The present study has certain limitations to be discussed. Among them, the verification of exclusion criteria in the group of healthy individuals is highlight, which was performed with a checklist that was completed by parents, and no pulmonary function tests were conducted to identify the existence of any respiratory pathology in this group. Additionally, the %MEP was less than the normal value (75.2%). Therefore, it is not possible to rule out that the control group may be underrepresenting the healthy population, which could result in the presence of an eventual sampling bias.
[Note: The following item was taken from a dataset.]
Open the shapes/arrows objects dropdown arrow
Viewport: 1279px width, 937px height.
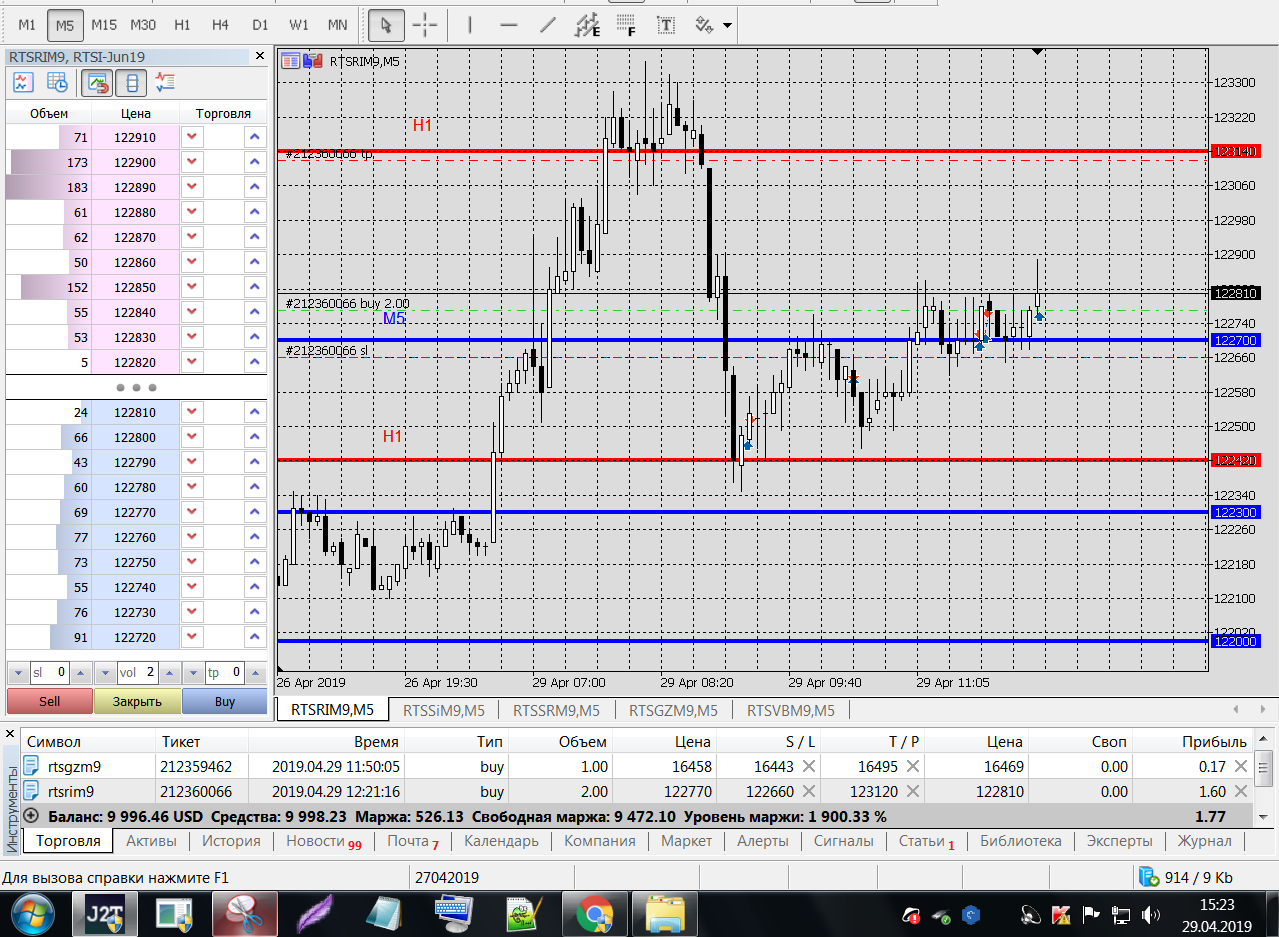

On the other hand, patients with NMD presented different diagnoses, which impede to conclude for a specific type of NMD. Consequently, the existence of individual differences regarding the pattern of respiratory muscle weakness between different types of NMD could be feasible.
Finally, children and adolescents with NMD and PIBO presented weaknesses of respiratory muscle and experienced differences in the pattern of respiratory muscular weakness. Patients with NMD had a decrease in the MEP/MIP ratio associated with a lower strength of expiratory muscles and higher age of subjects, whereas in patients with PIBO there was an increase in the MEP/MIP ratio associated with a lower strength of inspiratory muscles.